Collected data entries:

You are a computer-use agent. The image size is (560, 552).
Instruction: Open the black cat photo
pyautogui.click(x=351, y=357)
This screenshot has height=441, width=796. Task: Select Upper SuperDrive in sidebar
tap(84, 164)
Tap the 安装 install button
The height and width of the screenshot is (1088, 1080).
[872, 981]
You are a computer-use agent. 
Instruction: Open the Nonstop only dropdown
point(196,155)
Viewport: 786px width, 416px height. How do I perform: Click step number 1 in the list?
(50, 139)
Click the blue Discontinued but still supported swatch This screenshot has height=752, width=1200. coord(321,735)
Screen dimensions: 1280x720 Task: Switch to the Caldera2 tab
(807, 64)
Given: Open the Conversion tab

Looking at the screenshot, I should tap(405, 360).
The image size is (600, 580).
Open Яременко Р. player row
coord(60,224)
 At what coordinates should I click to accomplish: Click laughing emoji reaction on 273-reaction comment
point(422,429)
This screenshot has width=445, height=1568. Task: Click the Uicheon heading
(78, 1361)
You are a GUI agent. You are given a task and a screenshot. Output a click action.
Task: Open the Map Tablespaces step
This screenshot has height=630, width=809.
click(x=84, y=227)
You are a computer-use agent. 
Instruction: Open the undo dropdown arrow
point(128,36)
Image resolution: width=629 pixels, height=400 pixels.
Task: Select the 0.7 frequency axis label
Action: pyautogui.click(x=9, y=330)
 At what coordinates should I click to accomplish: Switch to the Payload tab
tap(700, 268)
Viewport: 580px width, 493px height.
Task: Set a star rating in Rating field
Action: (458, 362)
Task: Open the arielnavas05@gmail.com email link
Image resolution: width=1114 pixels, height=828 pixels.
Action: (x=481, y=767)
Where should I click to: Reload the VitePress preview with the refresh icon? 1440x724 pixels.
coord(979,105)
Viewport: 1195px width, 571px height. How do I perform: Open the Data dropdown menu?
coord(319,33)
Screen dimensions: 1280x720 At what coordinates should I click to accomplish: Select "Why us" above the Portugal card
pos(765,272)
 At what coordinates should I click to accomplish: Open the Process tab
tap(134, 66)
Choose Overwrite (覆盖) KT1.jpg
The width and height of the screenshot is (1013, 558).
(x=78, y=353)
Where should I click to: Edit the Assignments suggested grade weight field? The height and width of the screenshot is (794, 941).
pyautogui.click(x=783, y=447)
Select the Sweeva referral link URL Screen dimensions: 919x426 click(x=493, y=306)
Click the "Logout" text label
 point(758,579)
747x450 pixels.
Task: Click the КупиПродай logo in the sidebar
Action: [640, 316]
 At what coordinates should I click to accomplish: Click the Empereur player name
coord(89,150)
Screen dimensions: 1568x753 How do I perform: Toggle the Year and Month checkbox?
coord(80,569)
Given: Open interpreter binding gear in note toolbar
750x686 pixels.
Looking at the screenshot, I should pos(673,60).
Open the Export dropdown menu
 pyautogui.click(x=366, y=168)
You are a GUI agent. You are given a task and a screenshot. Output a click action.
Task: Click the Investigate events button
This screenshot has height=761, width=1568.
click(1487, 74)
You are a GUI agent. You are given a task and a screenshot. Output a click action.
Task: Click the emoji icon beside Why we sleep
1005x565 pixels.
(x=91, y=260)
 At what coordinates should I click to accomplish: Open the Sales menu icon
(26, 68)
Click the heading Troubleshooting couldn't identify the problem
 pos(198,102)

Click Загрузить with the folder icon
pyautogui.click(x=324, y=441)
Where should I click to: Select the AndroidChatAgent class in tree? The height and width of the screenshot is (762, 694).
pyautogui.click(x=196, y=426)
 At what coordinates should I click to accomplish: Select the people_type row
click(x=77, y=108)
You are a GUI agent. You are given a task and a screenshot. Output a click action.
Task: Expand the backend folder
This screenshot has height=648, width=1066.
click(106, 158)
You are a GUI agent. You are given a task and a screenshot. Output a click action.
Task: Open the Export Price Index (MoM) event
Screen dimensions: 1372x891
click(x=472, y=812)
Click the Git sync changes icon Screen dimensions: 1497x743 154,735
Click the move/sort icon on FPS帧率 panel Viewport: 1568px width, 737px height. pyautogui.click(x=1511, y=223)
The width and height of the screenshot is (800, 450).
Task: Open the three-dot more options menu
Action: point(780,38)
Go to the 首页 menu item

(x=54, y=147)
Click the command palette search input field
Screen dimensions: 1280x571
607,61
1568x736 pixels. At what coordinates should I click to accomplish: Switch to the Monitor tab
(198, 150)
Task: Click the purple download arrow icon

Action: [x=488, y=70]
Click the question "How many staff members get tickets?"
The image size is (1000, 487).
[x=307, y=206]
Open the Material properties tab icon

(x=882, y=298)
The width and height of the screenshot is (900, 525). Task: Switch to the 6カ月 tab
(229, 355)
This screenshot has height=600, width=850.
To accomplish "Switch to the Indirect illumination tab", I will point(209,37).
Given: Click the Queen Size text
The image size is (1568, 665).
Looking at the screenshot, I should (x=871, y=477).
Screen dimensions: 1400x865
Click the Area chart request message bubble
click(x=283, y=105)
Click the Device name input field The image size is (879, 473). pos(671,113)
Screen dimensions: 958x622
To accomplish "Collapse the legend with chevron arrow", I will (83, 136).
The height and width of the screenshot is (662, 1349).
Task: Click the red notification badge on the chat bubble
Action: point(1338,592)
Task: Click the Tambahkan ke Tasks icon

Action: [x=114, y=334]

[REQUIRED ACTION]:
From the records above, return each line where "link" occurs.

[RESULT]:
Task: Open the arielnavas05@gmail.com email link
Select the Sweeva referral link URL Screen dimensions: 919x426 click(x=493, y=306)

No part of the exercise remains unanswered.